Ensayo

Campagnes, médias et messages


Les journaux avec Hillary, les fans avec Trump

Hillary Clinton a reçu le soutien de 229 quotidiens nord-américains et de 131 hebdomadaires. Trump, à peine l’aval de13 médias. Cependant, sur les réseaux sociaux, le républicain avec un grand nombre de partisans et d’interactions dépasse la candidate démocrate. Cette tendance divergente coïncide avec une réduction dramatique des médias d’informations face à une expansion phénoménale des réseaux sociaux : les revenus de l’entreprise The New York Times stagnent depuis 5 ans alors que ceux de Facebook ont quadruplé. Dans cette analyse publiée conjointement avec Nieman Lab, Pablo Boczkowski explique comment Trump a fait pour rester stable dans les sondages et pourquoi cette élection peut sceller l’avenir de la publicité et des couvertures médiatiques en périodes d’élections.

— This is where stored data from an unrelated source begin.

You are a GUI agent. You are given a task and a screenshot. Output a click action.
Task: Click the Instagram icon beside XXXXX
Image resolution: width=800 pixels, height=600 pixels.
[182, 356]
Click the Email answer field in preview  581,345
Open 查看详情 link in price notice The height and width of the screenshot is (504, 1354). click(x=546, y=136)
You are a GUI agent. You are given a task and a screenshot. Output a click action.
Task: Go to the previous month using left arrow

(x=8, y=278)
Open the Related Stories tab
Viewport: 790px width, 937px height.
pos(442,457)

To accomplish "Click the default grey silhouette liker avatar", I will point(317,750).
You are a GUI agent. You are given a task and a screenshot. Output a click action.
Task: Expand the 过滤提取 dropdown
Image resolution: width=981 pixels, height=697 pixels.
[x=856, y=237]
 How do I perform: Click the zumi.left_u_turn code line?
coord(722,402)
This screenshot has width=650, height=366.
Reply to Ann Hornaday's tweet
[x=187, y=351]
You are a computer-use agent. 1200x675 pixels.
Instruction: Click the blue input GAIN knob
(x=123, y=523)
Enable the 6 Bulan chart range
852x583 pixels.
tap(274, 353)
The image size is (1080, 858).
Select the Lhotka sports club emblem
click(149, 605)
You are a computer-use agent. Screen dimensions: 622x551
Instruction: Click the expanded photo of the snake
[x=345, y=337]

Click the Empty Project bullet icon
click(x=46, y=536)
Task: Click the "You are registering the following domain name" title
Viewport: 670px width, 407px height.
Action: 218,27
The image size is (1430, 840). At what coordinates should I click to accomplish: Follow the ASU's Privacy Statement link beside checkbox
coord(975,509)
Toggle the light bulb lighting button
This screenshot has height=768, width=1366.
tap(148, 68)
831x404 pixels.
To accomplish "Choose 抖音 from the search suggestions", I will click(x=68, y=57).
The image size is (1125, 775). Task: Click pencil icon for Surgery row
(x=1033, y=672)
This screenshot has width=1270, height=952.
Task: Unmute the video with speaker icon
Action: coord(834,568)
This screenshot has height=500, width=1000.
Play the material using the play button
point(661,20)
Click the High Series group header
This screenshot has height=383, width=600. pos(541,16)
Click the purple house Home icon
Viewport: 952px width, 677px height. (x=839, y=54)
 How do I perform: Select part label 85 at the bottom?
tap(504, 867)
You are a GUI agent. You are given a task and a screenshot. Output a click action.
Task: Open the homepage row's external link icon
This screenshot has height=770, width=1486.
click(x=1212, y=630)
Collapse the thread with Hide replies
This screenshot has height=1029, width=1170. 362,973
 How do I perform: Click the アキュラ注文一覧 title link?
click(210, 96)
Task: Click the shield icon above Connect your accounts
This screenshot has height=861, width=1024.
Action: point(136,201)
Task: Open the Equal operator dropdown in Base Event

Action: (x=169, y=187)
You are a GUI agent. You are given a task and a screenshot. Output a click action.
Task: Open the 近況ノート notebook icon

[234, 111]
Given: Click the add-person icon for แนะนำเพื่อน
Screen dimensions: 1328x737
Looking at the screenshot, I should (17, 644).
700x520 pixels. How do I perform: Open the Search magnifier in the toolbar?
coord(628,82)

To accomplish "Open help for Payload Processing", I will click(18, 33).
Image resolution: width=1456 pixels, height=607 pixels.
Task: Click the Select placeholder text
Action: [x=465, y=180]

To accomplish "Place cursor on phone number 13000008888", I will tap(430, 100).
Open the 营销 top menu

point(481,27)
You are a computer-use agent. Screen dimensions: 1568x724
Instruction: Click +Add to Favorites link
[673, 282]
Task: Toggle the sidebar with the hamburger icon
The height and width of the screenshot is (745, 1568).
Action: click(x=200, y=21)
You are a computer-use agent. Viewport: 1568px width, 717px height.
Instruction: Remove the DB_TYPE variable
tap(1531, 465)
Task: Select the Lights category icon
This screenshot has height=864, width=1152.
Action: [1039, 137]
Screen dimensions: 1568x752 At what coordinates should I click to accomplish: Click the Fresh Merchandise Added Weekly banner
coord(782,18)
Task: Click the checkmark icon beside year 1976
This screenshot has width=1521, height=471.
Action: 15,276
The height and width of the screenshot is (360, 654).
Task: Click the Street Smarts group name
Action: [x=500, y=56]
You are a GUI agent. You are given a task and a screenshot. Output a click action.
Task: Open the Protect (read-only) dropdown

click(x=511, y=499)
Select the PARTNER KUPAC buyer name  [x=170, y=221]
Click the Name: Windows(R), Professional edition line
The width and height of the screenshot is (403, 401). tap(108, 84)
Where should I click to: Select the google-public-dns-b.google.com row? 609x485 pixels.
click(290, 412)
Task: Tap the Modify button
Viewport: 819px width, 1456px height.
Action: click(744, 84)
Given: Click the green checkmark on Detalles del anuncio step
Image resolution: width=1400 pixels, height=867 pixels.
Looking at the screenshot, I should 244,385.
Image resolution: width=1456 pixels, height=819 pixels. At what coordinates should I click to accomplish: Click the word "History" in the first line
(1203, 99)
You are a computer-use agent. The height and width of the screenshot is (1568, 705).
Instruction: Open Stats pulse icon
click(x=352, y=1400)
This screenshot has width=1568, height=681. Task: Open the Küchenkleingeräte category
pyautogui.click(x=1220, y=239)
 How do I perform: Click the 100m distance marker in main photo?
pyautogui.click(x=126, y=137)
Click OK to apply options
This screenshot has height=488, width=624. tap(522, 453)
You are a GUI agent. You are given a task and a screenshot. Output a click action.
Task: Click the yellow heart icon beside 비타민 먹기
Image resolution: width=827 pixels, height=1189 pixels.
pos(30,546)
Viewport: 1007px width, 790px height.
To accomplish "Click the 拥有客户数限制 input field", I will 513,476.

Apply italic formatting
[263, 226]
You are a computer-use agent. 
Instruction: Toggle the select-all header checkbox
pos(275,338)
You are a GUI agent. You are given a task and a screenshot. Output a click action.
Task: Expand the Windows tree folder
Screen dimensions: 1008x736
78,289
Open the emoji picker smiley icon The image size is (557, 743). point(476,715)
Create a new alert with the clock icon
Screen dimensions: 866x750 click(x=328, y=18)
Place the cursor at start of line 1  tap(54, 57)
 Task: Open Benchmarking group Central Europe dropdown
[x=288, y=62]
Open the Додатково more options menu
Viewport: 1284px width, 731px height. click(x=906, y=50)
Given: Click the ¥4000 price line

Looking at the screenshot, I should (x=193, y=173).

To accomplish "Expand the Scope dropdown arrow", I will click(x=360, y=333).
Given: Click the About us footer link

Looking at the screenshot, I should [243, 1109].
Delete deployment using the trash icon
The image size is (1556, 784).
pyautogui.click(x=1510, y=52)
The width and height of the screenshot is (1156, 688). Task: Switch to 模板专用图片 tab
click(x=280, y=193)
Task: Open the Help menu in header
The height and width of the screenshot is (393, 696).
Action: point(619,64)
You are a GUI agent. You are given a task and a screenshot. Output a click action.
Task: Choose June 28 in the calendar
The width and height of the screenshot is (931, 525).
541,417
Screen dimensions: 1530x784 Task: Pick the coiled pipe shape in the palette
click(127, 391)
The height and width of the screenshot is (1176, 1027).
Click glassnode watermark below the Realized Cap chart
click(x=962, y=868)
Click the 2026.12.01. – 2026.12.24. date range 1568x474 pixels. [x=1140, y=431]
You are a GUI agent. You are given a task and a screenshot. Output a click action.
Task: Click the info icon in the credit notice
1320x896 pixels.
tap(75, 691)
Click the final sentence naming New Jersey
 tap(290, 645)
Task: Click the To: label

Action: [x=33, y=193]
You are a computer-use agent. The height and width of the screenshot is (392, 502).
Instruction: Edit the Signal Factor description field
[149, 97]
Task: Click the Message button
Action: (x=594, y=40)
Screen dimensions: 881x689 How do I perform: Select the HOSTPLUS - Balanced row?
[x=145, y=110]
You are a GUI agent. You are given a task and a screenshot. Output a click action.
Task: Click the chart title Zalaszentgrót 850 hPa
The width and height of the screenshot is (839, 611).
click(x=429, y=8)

Traduction: Pascale Cognet

Le jour du vote aux Etats-Unis est arrivé. La dernière étape de la bataille s’est déroulée avec deux candidats présidentiels uniques : une ex première dame qui pourrait devenir la première femme présidente des Etats-Unis, et un multimillionnaire devenu une star de télé réalité qui a défié la logique conventionnelle à plusieurs reprises lors de la campagne électorale. Les médias presse ont consacré de nombreux moyens  pour couvrir  un processus électoral comme aucun autre dans l’histoire nord-américaine récente. Mais, Cette couverture a-t-elle été si influente ? Dans predicción para el periodismo en 2016 [NdT: prédiction pour le journalisme en 2016]  j’ai écrit sur le site de Nieman Lab [NdT : Le Nieman Lab fait partie de la Nieman foundation qui veut promouvoir et améliorer les standards du journalisme. Le Lab publie des rapports et des notes de blogs qui explorent les défis du journalisme face au numérique, aux réseaux sociaux, aux données, etc.] qu’:

 “A mesure que les Etats-Unis se rapprocheront d’une année d’élections présidentielles, nous pouvons prévoir qu’au cours de l’année 2016, les principales organisations journalistiques consacreront  des efforts importants  et des moyens pour couvrir le processus politique. Elles s’attendront à ce que leur couverture médiatique solide  ait beaucoup d’impact, et par conséquent elles agiront conformément à leur arrogance habituelle. Mais cette couverture jouera probablement un rôle secondaire par rapport aux pratiques de communication plus centrales et mondaines qui connecteront les leaders politiques avec la citoyenneté sur les réseaux sociaux”.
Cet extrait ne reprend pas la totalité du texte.